## [What you should do]
Copy the lines below verbatim. Begin with the first and end with the line containing "Task: Click the triangle".

## [Given records]

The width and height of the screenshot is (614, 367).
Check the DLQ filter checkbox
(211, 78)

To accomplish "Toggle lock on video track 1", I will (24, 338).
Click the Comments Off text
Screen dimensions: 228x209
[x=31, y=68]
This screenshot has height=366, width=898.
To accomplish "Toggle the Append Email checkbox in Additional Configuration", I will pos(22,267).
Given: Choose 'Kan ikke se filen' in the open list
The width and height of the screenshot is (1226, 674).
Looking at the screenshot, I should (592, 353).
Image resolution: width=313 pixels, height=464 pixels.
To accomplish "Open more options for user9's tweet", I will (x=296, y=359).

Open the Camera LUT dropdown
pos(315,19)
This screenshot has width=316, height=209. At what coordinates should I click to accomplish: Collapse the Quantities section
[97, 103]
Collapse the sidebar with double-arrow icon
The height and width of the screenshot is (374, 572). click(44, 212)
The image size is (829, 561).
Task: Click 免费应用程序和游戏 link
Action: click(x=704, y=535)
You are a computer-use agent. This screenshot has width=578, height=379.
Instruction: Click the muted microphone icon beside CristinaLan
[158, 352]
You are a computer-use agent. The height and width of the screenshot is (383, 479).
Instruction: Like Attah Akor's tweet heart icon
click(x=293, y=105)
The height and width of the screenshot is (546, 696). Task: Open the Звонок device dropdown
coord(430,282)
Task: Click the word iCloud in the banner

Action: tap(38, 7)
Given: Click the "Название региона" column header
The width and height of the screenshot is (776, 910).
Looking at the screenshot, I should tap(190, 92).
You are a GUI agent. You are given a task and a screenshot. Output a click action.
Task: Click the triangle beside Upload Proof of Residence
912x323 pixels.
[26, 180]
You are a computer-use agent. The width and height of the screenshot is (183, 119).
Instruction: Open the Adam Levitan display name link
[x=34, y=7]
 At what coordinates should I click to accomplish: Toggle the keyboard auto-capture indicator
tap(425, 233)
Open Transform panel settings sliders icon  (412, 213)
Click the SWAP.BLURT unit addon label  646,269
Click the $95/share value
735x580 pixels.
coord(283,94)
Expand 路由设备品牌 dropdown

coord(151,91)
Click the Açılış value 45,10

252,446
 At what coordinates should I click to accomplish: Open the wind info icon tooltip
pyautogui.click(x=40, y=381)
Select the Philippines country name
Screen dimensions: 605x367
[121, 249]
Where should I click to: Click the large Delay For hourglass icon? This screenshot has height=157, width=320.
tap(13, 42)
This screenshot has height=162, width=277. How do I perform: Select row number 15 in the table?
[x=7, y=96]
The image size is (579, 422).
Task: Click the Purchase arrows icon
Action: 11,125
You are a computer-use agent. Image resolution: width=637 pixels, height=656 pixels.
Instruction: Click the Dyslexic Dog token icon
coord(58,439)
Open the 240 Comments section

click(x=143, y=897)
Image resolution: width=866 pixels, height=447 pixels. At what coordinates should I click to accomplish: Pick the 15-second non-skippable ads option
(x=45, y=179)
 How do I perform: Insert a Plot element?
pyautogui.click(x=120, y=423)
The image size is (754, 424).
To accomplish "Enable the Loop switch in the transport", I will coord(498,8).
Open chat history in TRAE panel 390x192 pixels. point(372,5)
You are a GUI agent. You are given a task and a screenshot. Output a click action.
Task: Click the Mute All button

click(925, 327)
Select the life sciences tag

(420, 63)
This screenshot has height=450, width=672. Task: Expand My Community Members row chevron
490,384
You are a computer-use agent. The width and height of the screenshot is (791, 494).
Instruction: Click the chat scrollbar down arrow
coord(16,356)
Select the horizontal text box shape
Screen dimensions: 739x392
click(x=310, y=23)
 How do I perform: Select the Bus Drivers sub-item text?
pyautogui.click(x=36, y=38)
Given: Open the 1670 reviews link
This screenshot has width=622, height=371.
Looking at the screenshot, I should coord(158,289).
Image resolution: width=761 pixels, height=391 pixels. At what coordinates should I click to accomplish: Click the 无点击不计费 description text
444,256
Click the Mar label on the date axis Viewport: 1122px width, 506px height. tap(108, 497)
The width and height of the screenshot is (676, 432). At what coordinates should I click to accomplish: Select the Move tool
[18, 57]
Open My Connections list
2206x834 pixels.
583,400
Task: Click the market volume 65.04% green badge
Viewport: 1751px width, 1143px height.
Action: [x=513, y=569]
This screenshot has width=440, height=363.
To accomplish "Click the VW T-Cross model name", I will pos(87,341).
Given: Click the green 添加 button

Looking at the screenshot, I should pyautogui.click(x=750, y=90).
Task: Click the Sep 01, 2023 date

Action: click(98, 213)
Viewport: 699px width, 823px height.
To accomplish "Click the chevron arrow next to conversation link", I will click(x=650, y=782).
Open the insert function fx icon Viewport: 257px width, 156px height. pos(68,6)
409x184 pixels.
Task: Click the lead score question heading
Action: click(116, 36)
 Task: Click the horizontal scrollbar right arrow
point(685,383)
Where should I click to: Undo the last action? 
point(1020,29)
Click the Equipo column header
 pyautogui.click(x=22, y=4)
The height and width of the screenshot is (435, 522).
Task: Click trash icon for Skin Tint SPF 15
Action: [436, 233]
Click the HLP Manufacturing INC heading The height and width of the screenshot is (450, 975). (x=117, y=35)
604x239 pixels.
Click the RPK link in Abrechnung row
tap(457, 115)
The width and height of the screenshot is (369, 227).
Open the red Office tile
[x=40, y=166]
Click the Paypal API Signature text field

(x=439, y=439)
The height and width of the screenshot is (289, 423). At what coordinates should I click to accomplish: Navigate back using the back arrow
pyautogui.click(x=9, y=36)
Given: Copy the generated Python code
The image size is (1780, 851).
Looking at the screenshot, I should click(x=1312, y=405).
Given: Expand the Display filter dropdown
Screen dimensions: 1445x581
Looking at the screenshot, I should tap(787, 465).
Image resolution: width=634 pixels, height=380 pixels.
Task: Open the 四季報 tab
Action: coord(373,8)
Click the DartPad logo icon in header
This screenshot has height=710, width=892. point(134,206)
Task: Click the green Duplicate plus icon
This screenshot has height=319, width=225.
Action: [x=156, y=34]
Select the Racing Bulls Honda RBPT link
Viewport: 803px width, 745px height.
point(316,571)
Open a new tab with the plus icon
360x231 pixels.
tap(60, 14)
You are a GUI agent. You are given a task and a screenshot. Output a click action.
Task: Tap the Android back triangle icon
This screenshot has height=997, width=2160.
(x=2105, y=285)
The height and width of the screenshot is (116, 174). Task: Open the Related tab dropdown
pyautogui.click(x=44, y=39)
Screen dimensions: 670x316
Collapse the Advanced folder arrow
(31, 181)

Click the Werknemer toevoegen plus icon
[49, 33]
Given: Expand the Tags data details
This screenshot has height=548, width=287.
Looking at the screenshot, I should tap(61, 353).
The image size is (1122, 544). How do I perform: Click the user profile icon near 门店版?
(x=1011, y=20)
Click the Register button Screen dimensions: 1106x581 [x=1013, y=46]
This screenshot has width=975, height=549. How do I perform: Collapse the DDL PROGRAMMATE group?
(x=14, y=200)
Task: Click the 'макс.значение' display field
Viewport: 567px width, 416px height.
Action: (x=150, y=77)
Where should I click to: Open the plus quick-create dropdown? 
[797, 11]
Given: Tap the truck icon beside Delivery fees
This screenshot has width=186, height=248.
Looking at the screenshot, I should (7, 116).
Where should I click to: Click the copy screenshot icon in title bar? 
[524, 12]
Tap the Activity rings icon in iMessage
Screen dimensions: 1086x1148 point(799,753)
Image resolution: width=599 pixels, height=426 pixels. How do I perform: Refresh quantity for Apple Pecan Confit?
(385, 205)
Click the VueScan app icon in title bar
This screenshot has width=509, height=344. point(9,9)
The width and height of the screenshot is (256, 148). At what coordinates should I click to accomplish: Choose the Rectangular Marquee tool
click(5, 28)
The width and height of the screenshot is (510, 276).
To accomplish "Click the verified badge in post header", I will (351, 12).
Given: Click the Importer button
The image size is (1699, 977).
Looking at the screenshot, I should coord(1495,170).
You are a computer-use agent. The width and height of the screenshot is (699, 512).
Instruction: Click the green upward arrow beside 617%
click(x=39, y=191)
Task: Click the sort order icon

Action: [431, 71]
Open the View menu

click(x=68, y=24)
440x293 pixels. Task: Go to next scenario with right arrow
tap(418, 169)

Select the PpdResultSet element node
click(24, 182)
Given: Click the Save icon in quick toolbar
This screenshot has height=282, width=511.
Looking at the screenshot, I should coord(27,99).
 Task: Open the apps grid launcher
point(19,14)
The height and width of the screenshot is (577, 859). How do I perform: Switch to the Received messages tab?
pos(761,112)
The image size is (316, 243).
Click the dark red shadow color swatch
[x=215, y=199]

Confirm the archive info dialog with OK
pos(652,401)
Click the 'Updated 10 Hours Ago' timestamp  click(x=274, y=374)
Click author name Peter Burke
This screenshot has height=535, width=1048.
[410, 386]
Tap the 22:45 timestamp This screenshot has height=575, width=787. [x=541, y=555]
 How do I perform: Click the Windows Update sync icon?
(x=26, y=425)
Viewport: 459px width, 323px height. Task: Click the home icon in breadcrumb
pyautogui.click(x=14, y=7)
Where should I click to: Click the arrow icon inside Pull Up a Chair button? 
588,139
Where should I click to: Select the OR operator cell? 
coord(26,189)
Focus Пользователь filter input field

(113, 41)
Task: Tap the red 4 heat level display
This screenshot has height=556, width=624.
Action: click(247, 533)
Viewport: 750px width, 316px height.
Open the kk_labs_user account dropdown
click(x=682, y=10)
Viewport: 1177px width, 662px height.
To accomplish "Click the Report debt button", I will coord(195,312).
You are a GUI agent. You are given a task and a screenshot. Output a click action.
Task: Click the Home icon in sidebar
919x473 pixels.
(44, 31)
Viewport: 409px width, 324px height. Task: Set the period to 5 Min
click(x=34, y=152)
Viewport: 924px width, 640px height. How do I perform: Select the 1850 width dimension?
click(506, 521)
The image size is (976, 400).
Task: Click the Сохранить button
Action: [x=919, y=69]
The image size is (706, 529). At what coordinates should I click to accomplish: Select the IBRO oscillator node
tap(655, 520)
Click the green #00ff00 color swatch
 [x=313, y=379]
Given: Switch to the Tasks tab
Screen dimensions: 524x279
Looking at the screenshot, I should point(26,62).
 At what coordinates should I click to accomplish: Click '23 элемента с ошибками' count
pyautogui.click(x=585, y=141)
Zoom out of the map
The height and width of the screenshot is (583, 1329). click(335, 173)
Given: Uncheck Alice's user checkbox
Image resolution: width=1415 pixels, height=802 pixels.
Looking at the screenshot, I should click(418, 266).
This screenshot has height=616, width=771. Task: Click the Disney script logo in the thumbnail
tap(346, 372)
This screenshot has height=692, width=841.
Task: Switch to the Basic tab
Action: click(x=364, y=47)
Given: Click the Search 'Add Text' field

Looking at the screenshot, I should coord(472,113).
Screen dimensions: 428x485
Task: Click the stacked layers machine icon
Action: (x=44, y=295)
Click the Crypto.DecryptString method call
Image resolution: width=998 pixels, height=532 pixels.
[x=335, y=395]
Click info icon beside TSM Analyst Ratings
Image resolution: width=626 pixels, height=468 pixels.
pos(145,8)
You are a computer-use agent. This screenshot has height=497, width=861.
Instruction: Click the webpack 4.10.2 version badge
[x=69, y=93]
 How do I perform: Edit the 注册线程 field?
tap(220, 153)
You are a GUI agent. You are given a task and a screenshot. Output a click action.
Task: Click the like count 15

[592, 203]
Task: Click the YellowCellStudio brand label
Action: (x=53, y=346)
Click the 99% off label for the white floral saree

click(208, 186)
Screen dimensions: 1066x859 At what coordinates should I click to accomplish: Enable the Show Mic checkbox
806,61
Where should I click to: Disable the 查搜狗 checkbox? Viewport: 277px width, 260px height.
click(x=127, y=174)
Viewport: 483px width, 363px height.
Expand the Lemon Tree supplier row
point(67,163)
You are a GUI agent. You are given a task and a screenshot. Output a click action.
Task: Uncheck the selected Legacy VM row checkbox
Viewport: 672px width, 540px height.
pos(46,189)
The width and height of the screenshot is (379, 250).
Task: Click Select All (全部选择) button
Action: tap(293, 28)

## [Result of this task]
The width and height of the screenshot is (614, 367).
Check the DLQ filter checkbox
(211, 78)

To accomplish "Toggle lock on video track 1", I will (24, 338).
Click the Comments Off text
Screen dimensions: 228x209
[x=31, y=68]
This screenshot has height=366, width=898.
To accomplish "Toggle the Append Email checkbox in Additional Configuration", I will pos(22,267).
Given: Choose 'Kan ikke se filen' in the open list
The width and height of the screenshot is (1226, 674).
Looking at the screenshot, I should (592, 353).
Image resolution: width=313 pixels, height=464 pixels.
To accomplish "Open more options for user9's tweet", I will (x=296, y=359).

Open the Camera LUT dropdown
pos(315,19)
This screenshot has width=316, height=209. At what coordinates should I click to accomplish: Collapse the Quantities section
[97, 103]
Collapse the sidebar with double-arrow icon
The height and width of the screenshot is (374, 572). click(44, 212)
The image size is (829, 561).
Task: Click 免费应用程序和游戏 link
Action: click(x=704, y=535)
You are a computer-use agent. This screenshot has width=578, height=379.
Instruction: Click the muted microphone icon beside CristinaLan
[158, 352]
You are a computer-use agent. The height and width of the screenshot is (383, 479).
Instruction: Like Attah Akor's tweet heart icon
click(x=293, y=105)
The height and width of the screenshot is (546, 696). Task: Open the Звонок device dropdown
coord(430,282)
Task: Click the word iCloud in the banner

Action: tap(38, 7)
Given: Click the "Название региона" column header
The width and height of the screenshot is (776, 910).
Looking at the screenshot, I should tap(190, 92).
You are a GUI agent. You are given a task and a screenshot. Output a click action.
Task: Click the triangle beside Upload Proof of Residence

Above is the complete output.